What is a Just War?

There are essentially three Christian views on warfare:
  1. Activism--it is always right to participate in war
  2. Pacifism--it is never right to participate in war
  3. Selectivism--it is right to participate in some wars.
Two books that outline these positions are:

Robert G. Clouse, ed. War: Four Christian Views. Downers Grove, IL: InterVarsity Press, 1981.
Norman L. Geisler, Christian Ethics: Options and Issues. Grand Rapids, MI: Baker, 1989.

A key element in the third view is the idea of a just war. The following seven points are a summary (by Arthur Holmes in War: Four Christian Views) of the concept of a just war:

1. Just cause. All aggression is condemned, only defensive war is legitimate.

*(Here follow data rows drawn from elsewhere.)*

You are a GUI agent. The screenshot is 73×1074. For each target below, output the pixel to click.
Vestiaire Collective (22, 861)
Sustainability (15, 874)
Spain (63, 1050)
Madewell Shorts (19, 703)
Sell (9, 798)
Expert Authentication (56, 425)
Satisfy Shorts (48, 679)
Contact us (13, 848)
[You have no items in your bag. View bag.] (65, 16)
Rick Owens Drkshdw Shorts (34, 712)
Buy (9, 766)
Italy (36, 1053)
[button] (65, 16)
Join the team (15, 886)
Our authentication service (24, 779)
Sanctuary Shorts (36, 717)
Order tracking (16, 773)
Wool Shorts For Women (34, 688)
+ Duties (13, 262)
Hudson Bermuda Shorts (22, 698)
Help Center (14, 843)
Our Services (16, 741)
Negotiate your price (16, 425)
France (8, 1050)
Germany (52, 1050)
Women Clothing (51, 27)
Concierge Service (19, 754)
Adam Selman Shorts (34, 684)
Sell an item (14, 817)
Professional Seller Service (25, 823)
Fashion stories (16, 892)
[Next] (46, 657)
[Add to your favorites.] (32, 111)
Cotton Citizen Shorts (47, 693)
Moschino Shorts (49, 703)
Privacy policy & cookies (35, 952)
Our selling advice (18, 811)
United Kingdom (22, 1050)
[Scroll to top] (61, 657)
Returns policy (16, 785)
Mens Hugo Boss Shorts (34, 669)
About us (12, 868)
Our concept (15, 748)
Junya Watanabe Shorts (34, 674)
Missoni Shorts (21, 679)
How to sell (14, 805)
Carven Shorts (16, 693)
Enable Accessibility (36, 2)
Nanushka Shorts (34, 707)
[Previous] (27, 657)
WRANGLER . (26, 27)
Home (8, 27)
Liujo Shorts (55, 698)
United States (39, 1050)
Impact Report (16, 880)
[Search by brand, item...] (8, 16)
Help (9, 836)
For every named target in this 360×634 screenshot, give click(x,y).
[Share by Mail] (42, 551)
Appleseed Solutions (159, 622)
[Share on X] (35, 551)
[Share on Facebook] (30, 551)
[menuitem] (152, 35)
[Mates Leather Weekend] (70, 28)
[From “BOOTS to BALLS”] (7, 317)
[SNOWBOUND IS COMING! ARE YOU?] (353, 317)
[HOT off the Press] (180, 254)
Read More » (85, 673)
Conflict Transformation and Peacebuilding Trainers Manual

2. Just intention. The only legitimate intention is to secure a just peace for all involved. Neither revenge nor conquest nor economic gain not ideological supremacy are justified.

3. Last resort. War may only be entered upon when all negotiations and compromise have been tried and failed.

4. Formal declaration. Since the use of military force is the prerogative of governments, not of private individuals, a state of war must be officially declared by the highest authorities.

5. Limited objectives. If the purpose is peace, then unconditional surrender or the destruction of a nation's economic or political institutions is an unwarranted objective.

6. Proportionate means. The weaponry and the force used should be limited to what is needed to repel the aggression and deter future attacks, that is to say to secure a just peace. Total or unlimited war is ruled out.

7. Noncombatant immunity. Since war is an official act of government, only those who are officially agents of government may fight, and individuals not actively contributing to the conflict (including POWs and casualties as well as civilian nonparticipants) should be immune from attack.